Attention : la contestation ne suspend pas toujours automatiquement les délais ou les procédures, selon le type de radar ou de constatation. Lisez bien les indications sur l’avis, ou, en cas de doute, rapprochez-vous d’un avocat spécialisé en droit routier si les enjeux sont importants (risque de perte de permis, job en jeu, etc.).
Comment limiter la casse après un excès de 30 km/h ?
Si l’infraction est fondée et que vous assumez, l’objectif devient : limiter les dégâts, surtout côté points.
1. Payer dans les temps
Ne laissez pas l’amende traîner :
- Vous évitez la majoration (375 € au lieu de 90 ou 135 €).
- Vous réglez rapidement la partie « financière » et pouvez vous concentrer sur vos points.
2. Faire un stage de récupération de points
Le stage de sensibilisation à la sécurité routière permet de récupérer jusqu’à 4 points, dans la limite du plafond de votre permis, une fois tous les 6 mois environ.
Concrètement :
- Durée : 2 jours consécutifs.
- Prix : en moyenne entre 200 et 260 €.
- Gain : +4 points crédités en général sous 1 à 2 semaines.
Idéal si :
- Vous venez de perdre 3 points avec cet excès de 30 km/h.
- Vous aviez déjà perdu des points avant.
- Vous approchez dangereusement du 0 et voulez éviter l’invalidation.
Pour un jeune conducteur qui tombe à 3 points, ce stage peut littéralement sauver le permis.
3. Adapter votre conduite (vraiment)
Ce n’est pas de la morale, c’est du réalisme : un excès de 30 km/h, ce n’est pas un « petit km/h de trop » qui passe inaperçu.

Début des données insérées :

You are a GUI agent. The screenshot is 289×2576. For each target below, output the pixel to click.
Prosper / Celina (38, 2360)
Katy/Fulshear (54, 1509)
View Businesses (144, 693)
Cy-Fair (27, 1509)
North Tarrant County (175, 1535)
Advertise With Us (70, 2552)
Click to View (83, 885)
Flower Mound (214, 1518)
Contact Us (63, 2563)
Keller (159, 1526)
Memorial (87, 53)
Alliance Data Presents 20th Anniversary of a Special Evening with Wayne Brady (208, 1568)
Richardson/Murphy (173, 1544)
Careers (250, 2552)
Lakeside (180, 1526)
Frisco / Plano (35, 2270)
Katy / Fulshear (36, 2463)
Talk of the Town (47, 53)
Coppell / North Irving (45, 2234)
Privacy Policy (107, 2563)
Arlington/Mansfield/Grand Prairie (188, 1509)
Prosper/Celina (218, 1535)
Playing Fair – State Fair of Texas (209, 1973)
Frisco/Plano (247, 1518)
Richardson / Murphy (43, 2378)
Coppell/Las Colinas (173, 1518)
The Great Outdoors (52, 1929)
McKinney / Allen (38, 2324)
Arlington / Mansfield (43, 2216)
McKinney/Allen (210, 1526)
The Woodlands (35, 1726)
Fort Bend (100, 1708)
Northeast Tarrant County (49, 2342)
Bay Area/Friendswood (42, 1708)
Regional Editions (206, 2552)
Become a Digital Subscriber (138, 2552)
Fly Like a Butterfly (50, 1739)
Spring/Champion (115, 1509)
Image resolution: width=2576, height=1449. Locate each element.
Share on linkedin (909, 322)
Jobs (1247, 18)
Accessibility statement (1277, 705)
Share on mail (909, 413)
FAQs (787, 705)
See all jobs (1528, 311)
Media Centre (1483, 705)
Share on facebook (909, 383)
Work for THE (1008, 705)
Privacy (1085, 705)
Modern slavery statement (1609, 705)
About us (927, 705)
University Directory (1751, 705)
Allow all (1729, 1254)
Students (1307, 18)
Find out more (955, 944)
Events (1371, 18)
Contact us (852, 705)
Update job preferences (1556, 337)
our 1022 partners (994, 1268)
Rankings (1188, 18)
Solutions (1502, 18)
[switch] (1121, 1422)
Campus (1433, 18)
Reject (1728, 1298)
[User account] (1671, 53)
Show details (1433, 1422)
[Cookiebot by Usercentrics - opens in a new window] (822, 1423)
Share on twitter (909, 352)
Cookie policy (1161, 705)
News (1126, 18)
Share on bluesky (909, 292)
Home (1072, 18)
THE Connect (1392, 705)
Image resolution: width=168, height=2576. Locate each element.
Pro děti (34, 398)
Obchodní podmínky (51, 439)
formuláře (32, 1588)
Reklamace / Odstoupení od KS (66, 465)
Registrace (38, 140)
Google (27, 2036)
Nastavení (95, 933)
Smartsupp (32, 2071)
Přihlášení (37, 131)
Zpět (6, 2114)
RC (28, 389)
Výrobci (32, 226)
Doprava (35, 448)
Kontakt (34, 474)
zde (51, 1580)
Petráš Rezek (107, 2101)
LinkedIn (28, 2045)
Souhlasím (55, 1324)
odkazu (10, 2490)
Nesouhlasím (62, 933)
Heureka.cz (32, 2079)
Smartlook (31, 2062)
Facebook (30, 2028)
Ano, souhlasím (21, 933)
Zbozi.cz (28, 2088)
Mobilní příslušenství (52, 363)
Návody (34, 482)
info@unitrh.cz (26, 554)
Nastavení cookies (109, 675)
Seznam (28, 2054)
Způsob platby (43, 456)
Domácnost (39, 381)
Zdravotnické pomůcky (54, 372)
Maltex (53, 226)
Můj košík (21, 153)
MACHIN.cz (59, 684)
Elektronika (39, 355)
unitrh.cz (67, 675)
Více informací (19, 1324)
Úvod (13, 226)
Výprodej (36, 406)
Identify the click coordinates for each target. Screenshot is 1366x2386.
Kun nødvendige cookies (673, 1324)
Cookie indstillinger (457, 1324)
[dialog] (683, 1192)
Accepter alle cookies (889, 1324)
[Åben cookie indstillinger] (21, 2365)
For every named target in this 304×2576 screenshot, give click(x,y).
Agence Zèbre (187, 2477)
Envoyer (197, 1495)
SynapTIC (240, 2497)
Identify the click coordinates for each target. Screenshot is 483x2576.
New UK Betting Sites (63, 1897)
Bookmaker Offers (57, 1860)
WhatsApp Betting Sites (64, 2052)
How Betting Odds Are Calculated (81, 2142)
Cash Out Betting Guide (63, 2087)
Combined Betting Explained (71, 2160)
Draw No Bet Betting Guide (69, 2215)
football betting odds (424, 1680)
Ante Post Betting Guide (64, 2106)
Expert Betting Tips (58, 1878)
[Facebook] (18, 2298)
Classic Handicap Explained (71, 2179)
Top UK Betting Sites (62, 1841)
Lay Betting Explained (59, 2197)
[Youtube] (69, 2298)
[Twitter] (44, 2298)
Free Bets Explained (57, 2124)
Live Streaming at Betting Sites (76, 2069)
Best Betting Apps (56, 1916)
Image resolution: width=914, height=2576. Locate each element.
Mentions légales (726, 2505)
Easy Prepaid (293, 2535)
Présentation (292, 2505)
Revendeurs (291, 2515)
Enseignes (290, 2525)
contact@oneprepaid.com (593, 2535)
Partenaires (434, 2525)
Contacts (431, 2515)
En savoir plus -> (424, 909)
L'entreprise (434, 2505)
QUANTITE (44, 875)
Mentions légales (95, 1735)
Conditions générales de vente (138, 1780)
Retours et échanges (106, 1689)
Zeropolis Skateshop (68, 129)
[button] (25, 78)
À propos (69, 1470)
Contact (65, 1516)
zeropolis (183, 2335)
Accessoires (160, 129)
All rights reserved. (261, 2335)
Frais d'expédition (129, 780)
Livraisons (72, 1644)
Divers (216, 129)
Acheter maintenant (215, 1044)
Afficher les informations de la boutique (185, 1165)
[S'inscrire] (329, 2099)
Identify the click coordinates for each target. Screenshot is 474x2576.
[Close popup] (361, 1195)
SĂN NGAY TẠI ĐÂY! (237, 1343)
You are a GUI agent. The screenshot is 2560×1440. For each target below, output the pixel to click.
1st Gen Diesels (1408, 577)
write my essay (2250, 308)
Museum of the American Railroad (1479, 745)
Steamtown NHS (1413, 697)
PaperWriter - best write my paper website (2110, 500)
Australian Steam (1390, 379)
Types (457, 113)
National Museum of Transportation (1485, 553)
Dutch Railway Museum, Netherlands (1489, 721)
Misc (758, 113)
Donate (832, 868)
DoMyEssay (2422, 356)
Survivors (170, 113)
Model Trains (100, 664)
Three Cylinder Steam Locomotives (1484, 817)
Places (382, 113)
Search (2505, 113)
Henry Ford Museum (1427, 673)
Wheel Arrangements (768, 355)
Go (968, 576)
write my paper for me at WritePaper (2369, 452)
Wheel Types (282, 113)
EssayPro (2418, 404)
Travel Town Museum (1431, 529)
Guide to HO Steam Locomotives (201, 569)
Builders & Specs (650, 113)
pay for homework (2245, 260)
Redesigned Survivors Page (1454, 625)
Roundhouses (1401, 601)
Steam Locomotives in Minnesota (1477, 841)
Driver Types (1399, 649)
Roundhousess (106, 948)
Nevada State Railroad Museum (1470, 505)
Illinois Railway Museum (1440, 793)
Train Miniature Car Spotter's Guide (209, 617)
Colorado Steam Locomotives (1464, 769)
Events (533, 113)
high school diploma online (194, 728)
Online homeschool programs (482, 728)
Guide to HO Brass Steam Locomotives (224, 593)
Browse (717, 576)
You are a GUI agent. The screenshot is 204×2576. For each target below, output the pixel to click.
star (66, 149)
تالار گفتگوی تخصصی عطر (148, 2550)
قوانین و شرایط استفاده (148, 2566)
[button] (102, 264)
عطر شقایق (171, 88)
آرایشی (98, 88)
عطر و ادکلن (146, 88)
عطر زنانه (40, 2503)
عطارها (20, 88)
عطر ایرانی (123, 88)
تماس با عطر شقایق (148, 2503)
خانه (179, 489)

C’est une infraction visible, lourde en points, et qui peut vite se répéter si vous roulez « au-dessus de la limite par habitude ».
Quelques pistes simples :
- Utiliser systématiquement le régulateur ou le limiteur : sur autoroute et voie rapide, c’est votre meilleur allié.
- Anticiper les changements de limitation : sorties d’autoroute, entrées d’agglomération, zones de travaux. Ce sont des pièges à radars classiques.
- Savoir où vous en êtes en points : un passage en préfecture ou via FranceConnect sur le téléservice officiel vous évite les mauvaises surprises.
- Lever le pied quand vous êtes fatigué ou pressé : ce sont les deux situations où on « monte » le plus sans s’en rendre compte.
Un conducteur qui roule tout le temps à +10/+15 km/h de la limite finit tôt ou tard par se faire flasher un jour où il ne fait pas attention, et ça tape dans la tranche +30 sans prévenir.
À retenir sur l’excès de 30 km/h
En résumé, un excès de vitesse de 30 km/h, c’est :
- Une contravention de 4e classe.
- Une amende de 90 à 375 € selon le délai de paiement (et jusqu’à 750 € au tribunal).
- Un retrait de 3 points sur votre permis.
- Un gros coup dur en permis probatoire (obligation de stage, chute à 3 points).
- Un risque réel pour votre permis si vous êtes déjà entamé en points.
- Des recours possibles seulement dans certains cas précis (erreur, véhicule, signalisation).
C’est le genre d’infraction qui peut passer pour « un simple flash » sur le moment, mais qui vous suit ensuite pendant plusieurs années : côté points, côté assurance, et parfois côté emploi si vous avez besoin de votre permis pour travailler.
Autrement dit : une fois que c’est arrivé, gérez bien l’administratif (paiement ou contestation, stage si besoin), surveillez vos points, et ajustez votre conduite. Quelques km/h en moins au compteur, c’est souvent plusieurs centaines d’euros économisés… et un permis sauvé.